Desde logo, pela mesma razão porque devemos cuidar da política da memória se desejamos cuidar da nossa identidade. Quem somos é uma questão de raízes e memória, sim. Mas também é uma questão de partilhar um projeto de vida comum – um projeto necessariamente a construir no futuro. Se os museus têm a responsabilidade de cuidar da política da memória, porque não devem também ajudar-nos a cuidar da política do futuro? Mostrar o império colonial português ao público, por exemplo, é importante para não nos esquecermos o que nos trouxe até aqui; mas é também importante para não repetirmos erros do passado e, assim, ajudar-nos a corrigir problemas que teimam em não desaparecer. É por isto que o futuro não nos ajuda apenas a responder à pergunta – Quem somos?; a forma como lidamos com o futuro diz-nos muito sobre a presente distribuição de poder.

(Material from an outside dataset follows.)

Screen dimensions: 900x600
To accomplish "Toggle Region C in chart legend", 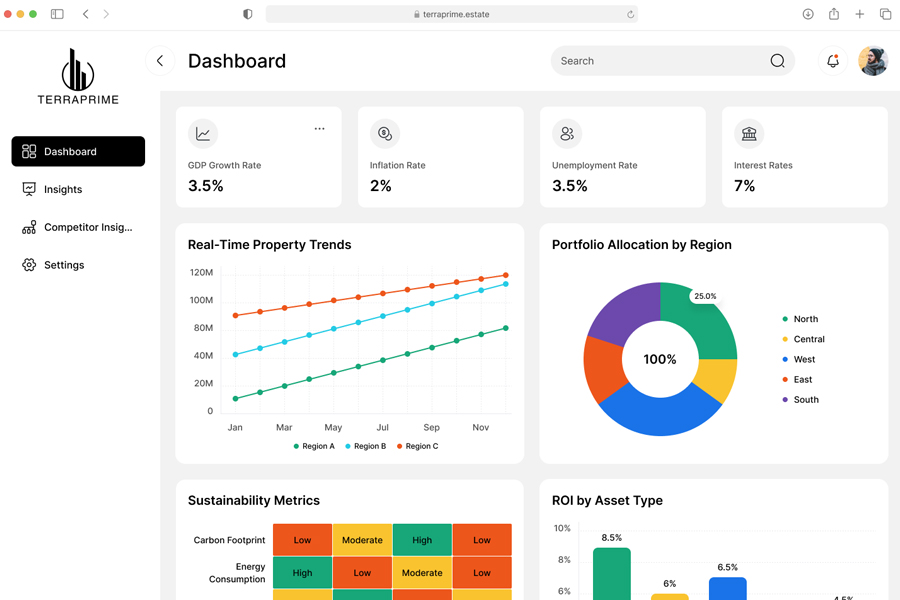I will pyautogui.click(x=417, y=446).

A política do futuro é, de facto, um espelho da política do presente. Dar preferência a um cenário de evolução futura de segurança social ou demonstrar preocupação com as mudanças climáticas e agir (ou não) em conformidade são decisões eminentemente políticas; sendo sobre o nosso futuro coletivo, revelam muito sobre o aqui e agora.

A enorme falta de clareza da política do futuro entre nós é, deste ponto de vista, preocupante. Onde está a motivação para votar em alguém se não soubermos o que quer para o futuro do país? Como apoiar um partido se, perante um futuro cada vez mais imprevisível, este não nos apresentar um conjunto de princípios orientadores da ação política, uma visão coerente do futuro que deseja para o país, bem com uma estimativa dos custos e benefícios das políticas concretas que derivam dessa visão geral?

O que é preocupante não é tanto a falta de estudos sobre cenários futuros nas várias áreas de governação, que existem. Poucos, é certo, mas existem. O que é realmente preocupante é o incómodo que alguns deles causam a quem governa. Muitas das vezes, acabam na gaveta. Até porque isto por vezes significa, como António Guterres reconheceu há dias, colocar os interesses das gerações atuais à frente do interesse das gerações futuras. Claro que estas não votam e, portanto, no curto prazo, está tudo bem. Mas basta pensar a médio e longo prazo para vermos que não está tudo bem. Num país cada vez mais envelhecido e desigual, será que temos o direito de não cuidar dos direitos das gerações futuras? Num país em que bastou um discurso desassombrado para fazer da comemoração do 10 de junho o tema de conversa da semana, já vai sendo tempo de falarmos abertamente sobre que projeto cada um tem para o futuro de Portugal.